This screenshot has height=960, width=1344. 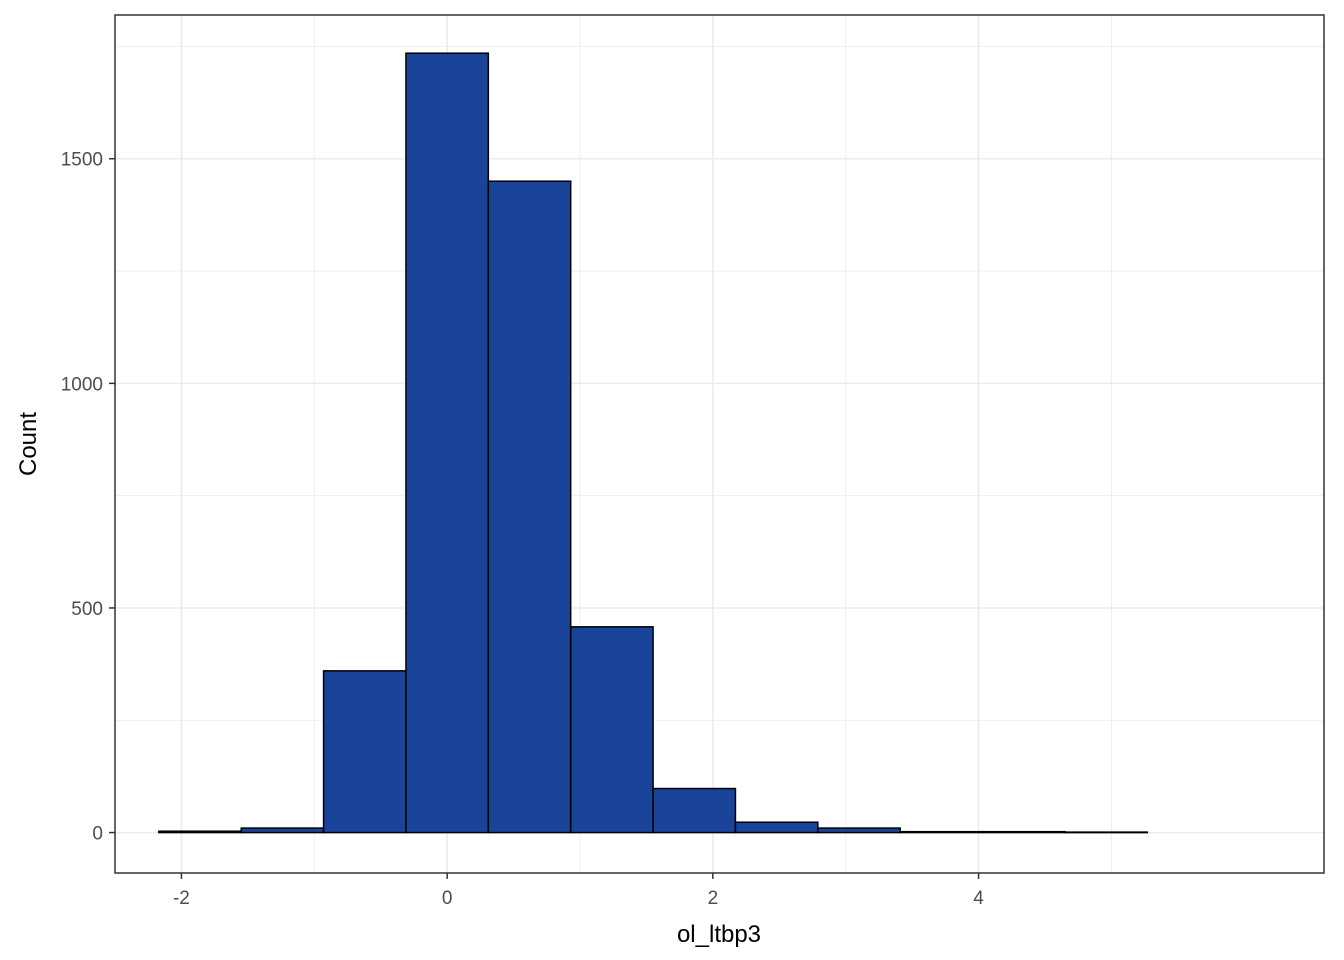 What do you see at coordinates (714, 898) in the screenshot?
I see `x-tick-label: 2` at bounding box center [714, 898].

...

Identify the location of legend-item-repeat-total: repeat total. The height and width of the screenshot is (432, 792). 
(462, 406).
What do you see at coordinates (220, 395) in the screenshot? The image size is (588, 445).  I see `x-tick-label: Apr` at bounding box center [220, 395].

==

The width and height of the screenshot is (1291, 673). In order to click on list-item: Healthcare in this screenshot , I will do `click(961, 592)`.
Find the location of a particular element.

- _To do_:
Extract every line of the rows that contains the word "bounding", matching case exactly.

- _Answer for this exercise_:
I see `x-tick-label: 2` at bounding box center [714, 898].
What do you see at coordinates (220, 395) in the screenshot? The image size is (588, 445).  I see `x-tick-label: Apr` at bounding box center [220, 395].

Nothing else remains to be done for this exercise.